IF you visited the Collaborative Research Centre for Honey Bee Products stall at the Health and Wellness Expo in Yanchep yesterday you would have come away with a wealth of information.

You may even have sampled some of the honeys which are included in the Honey in the Garden honey packs.

Yanchep News Online sampled the premium trio honey pack, which includes jars of jarrah, marri and wildflower honey.

Although the jarrah honey is the rare premium product for what it is worth Yanchep News Online much preferred the marri honey.
If you stayed around to chat to Dr Liz Barbour from the Collaborative Research Centre for Honey Bee Products (CRCHBP) or some of the other members of The Collective WA you would have maybe come away with some idea of how important honey bees and the beekeeping industry are expected to come to the Yanchep area in the next decade.

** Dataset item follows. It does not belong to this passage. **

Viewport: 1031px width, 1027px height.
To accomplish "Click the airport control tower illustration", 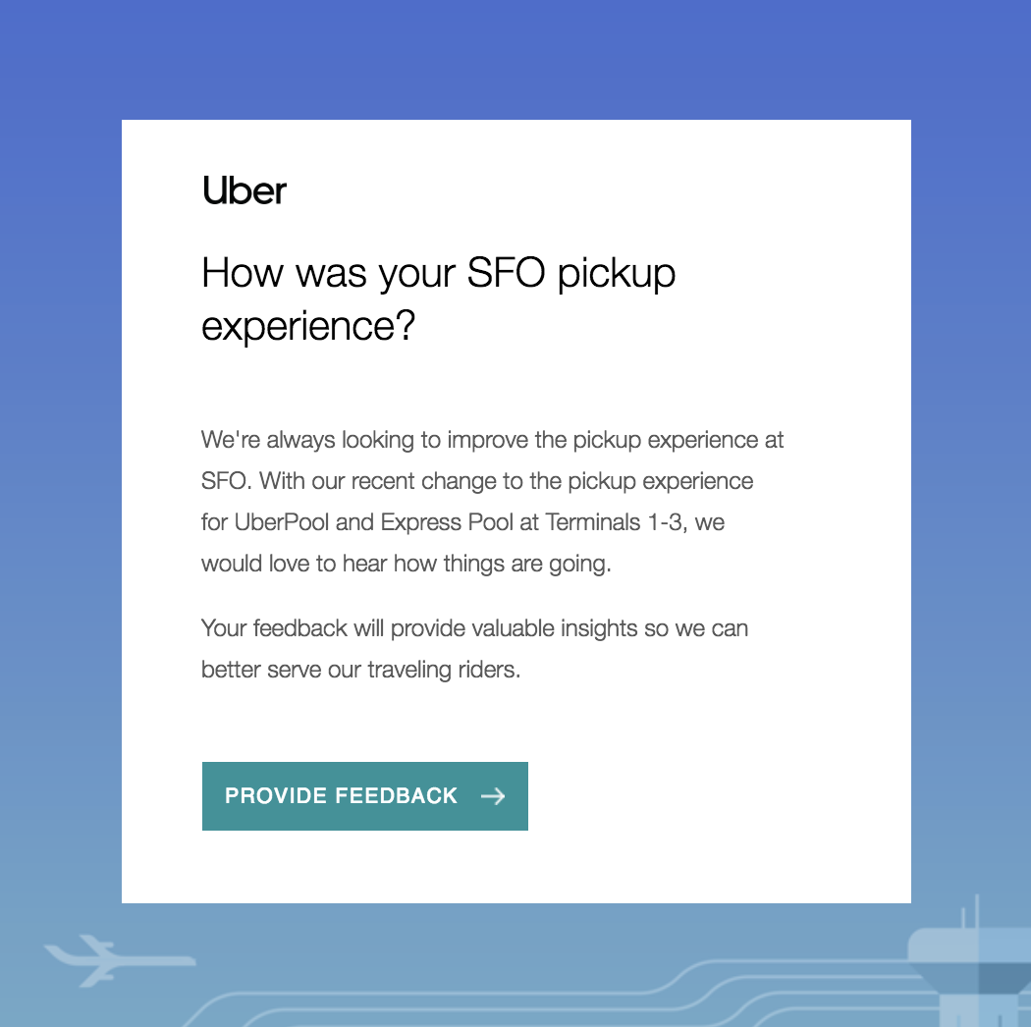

The CRCHBP has a five-year plan to make beekeeping an attractive industry by adding value to honey bee products, retooling the industry for greater efficiency and training the next generation of beekeepers.

The CRCHBP, which is a member of and the initiator of The Collective WA, is based at the Y.hub on Yanchep Beach Rd.

The Collective WA other business members includes Sticky Prick Bee Haven, Little Eeden Farm, Honey in the garden, Yanchep Honey, Yanchep Lavender and bob – Business Owners Board.

The Collective WA says it is an umbrella brand for produce in the Yanchep-Two Rocks, Gingin, Sunset Coast, Coral Coast and Wheatbelt areas.

The CRCHBP says at $125 million the honey bee industry in Australia is undervalued as 52 per cent of the nation’s food crops rely on honey bee pollination which results in a farm gate value of $6.5 billion.

Some of the challenges faced by the industry include beekeepers having to always chase the next flowering even to keep their bee hives alive and healthy, hive management, the loss of native bush bee hive sites due to fire, flooding and land use restrictions, the lack of a rapid and accurate diagnosis and response to diseases and the lack of an entry pathway to the industry for new beekeepers.

Certified beekeeper Liz Stambulich from Yanchep Honey was watching over the bee display provided by Sticky Prick Bee Haven and handing out sauce recipes which included honey when Yanchep News Online visited the honey bee stall.

A CRCHBP press release says there are some reasons to use honey as a health product – honey can help suppress a cough, it treats burns and wounds, can  have high levels of antioxidants, provides energy, strengthens the gut and may relive allergies.

The statements says honey has anti-inflammatory properties that many believe help with the inflammation after an allergic reaction.

The CRCHBP is looking at all of these claims  while also investigating the anti-inflammatory properties of Australian honey, which is tied to antioxidant activity.

For those who are fascinated by bees but who seem to always end up getting stung by a bee a brochure listing the West Australian Apiarists’ Society and the WA Farmers Federation says if you are stung always scrape out the sting, never pull it out.